### What the task requires:
Please write out every record below exactly as it stands.

┄┄┄┄┄┄

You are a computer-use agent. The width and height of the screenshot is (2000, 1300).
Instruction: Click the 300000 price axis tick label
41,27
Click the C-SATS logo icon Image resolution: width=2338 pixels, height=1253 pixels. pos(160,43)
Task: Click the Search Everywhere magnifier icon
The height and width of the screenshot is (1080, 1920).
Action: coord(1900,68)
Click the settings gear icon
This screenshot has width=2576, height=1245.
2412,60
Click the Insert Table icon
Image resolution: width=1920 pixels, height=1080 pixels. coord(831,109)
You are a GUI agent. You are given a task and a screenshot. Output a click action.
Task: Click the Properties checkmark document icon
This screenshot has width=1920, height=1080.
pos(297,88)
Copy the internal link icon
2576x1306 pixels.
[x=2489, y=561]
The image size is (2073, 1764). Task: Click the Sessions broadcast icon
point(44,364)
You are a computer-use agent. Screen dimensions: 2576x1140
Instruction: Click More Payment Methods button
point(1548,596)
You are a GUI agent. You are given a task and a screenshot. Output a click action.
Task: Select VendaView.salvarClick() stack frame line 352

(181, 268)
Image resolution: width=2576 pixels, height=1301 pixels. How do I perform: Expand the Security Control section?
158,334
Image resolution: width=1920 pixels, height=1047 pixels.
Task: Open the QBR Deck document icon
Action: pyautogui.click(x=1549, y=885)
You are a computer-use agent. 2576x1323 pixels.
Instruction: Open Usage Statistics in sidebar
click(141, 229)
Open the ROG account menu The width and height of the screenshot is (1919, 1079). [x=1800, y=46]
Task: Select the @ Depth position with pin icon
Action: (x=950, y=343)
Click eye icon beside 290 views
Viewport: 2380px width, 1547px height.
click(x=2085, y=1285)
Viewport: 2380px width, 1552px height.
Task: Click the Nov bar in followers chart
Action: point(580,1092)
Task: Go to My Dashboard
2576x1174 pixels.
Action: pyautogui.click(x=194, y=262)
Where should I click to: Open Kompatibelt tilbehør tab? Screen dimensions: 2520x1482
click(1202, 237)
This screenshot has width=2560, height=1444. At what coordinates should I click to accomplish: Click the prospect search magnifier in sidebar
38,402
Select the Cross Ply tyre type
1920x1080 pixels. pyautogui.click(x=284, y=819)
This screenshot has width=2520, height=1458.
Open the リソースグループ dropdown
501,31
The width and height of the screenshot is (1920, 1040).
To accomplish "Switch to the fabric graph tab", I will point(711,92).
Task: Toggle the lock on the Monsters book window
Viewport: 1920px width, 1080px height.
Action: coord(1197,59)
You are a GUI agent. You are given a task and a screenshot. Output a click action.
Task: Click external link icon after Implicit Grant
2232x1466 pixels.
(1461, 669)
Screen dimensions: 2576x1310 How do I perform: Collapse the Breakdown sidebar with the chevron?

┄┄┄┄┄┄

### Answer box:
You are a computer-use agent. The width and height of the screenshot is (2000, 1300).
Instruction: Click the 300000 price axis tick label
41,27
Click the C-SATS logo icon Image resolution: width=2338 pixels, height=1253 pixels. pos(160,43)
Task: Click the Search Everywhere magnifier icon
The height and width of the screenshot is (1080, 1920).
Action: coord(1900,68)
Click the settings gear icon
This screenshot has width=2576, height=1245.
2412,60
Click the Insert Table icon
Image resolution: width=1920 pixels, height=1080 pixels. coord(831,109)
You are a GUI agent. You are given a task and a screenshot. Output a click action.
Task: Click the Properties checkmark document icon
This screenshot has width=1920, height=1080.
pos(297,88)
Copy the internal link icon
2576x1306 pixels.
[x=2489, y=561]
The image size is (2073, 1764). Task: Click the Sessions broadcast icon
point(44,364)
You are a computer-use agent. Screen dimensions: 2576x1140
Instruction: Click More Payment Methods button
point(1548,596)
You are a GUI agent. You are given a task and a screenshot. Output a click action.
Task: Select VendaView.salvarClick() stack frame line 352

(181, 268)
Image resolution: width=2576 pixels, height=1301 pixels. How do I perform: Expand the Security Control section?
158,334
Image resolution: width=1920 pixels, height=1047 pixels.
Task: Open the QBR Deck document icon
Action: pyautogui.click(x=1549, y=885)
You are a computer-use agent. 2576x1323 pixels.
Instruction: Open Usage Statistics in sidebar
click(141, 229)
Open the ROG account menu The width and height of the screenshot is (1919, 1079). [x=1800, y=46]
Task: Select the @ Depth position with pin icon
Action: (x=950, y=343)
Click eye icon beside 290 views
Viewport: 2380px width, 1547px height.
click(x=2085, y=1285)
Viewport: 2380px width, 1552px height.
Task: Click the Nov bar in followers chart
Action: point(580,1092)
Task: Go to My Dashboard
2576x1174 pixels.
Action: pyautogui.click(x=194, y=262)
Where should I click to: Open Kompatibelt tilbehør tab? Screen dimensions: 2520x1482
click(1202, 237)
This screenshot has width=2560, height=1444. At what coordinates should I click to accomplish: Click the prospect search magnifier in sidebar
38,402
Select the Cross Ply tyre type
1920x1080 pixels. pyautogui.click(x=284, y=819)
This screenshot has width=2520, height=1458.
Open the リソースグループ dropdown
501,31
The width and height of the screenshot is (1920, 1040).
To accomplish "Switch to the fabric graph tab", I will point(711,92).
Task: Toggle the lock on the Monsters book window
Viewport: 1920px width, 1080px height.
Action: coord(1197,59)
You are a GUI agent. You are given a task and a screenshot. Output a click action.
Task: Click external link icon after Implicit Grant
2232x1466 pixels.
(1461, 669)
Screen dimensions: 2576x1310 How do I perform: Collapse the Breakdown sidebar with the chevron?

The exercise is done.